El gobierno de Daniel Ortega y su esposa y vicepresidenta, Rosario Murillo, afronta fuertes protestas que han dejado un reguero de sangre. Ya son 212 muertos, más de 1000 heridos y 500 detenidos -unos cuantos han sido liberados- los que se registran oficialmente en las protestas y manifestaciones callejeras que estallaron a mediados de abril.
Ortega se muestra impasible, entra en un diálogo suscitado por la Iglesia para paliar las tensiones pero hace caso omiso a las críticas. Las fuerzas represivas siguen su tarea con la violencia e iracundia que caracterizaron a la dictadura de Anastasio Somoza, a quien el actual Presidente, cuando era guerrillero, combatió y derrocó, en el ya lejano 1979. La historia da vueltas.

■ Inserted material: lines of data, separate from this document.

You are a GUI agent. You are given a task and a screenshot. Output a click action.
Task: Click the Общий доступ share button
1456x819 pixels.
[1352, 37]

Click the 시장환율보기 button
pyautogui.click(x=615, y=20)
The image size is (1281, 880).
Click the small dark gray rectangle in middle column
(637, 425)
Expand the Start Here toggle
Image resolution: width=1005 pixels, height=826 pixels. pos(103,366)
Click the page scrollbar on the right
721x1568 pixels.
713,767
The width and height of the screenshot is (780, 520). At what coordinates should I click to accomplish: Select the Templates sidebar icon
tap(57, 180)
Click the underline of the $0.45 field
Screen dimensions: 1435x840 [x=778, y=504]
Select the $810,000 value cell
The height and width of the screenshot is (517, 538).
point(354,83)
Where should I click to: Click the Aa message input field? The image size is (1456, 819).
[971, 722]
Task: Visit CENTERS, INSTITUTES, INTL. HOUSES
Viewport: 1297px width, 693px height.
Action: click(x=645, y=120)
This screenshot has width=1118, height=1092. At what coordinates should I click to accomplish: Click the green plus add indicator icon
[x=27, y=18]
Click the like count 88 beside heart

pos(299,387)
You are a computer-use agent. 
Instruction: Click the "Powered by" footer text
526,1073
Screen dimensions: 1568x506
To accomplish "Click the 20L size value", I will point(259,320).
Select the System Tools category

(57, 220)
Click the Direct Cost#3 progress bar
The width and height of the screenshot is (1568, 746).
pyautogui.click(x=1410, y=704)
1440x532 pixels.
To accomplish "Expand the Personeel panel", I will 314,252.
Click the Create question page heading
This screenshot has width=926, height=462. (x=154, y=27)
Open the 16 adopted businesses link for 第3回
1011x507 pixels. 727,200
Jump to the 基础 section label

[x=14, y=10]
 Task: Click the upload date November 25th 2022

Con la mayoría de sus compañeros sandinistas y simpatizantes desencantados y lejanos del Gobierno, Ortega y Murillo construyeron un sistema de control de poder y reelecciones modificando las normas constitucionales -cualquier parecido no es simple coincidencia-. Nicaragua sigue siendo uno de los países más pobres de la región. Las alianzas con sectores de empresarios que se han beneficiado del poder y las nuevas relaciones con Estados Unidos no han podido cambiar la situación de inequidad y de miseria popular.
La Comisión Interamericana para los Derechos Humanos de la OEA consigna las graves violaciones a los DD.HH. El Gobierno desestima el informe. El pueblo sigue pagando la factura y la Iglesia implora: ¡Ni un muerto más!